De bewezenverklaring kan aldus verbeterd gelezen worden.

6. Ik vat de inhoud van de door het Hof gebezigde bewijsmiddelen samen.

6.a. Naar aanleiding van een aanvraag van [B] te Deest voor een vergunning tot voorhanden mogen hebben van laagbelaste gasolie is een onderzoek ingesteld. Daarbij is het volgende gebleken.

In de in de bewezenverklaring genoemde periode was verzoeker feitelijk bestuurder van een onderneming die aanvankelijk handelde onder de naam [A] B.V., en daarna (vanaf april 1998) onder de naam [B] B.V.. De onderneming is steeds gevestigd geweest op het adres [a-straat 1] te [plaats B].

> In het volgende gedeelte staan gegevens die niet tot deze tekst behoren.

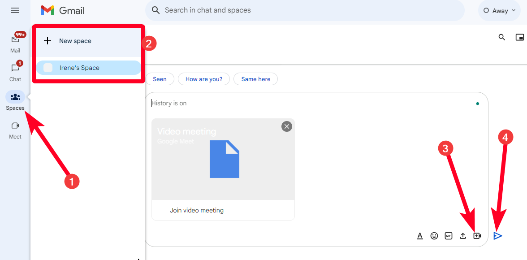Open Chat in the sidebar
Screen dimensions: 527x260
coord(15,72)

Op 5 juni 1998 heeft verzoeker ten behoeve van de onderneming een vergunning "Geregistreerd Bedrijf" en een vergunning "Niet Geregistreerd Bedrijf" aangevraagd, welke aanvragen op 17 april 1998 zijn afgewezen. Op 15 juni 1998 heeft verzoeker ten behoeve van [B] B.V. een vergunning "Voorhanden hebben van rode olie" aangevraagd, welke aanvraag op 22 juli 1998 eveneens is afgewezen.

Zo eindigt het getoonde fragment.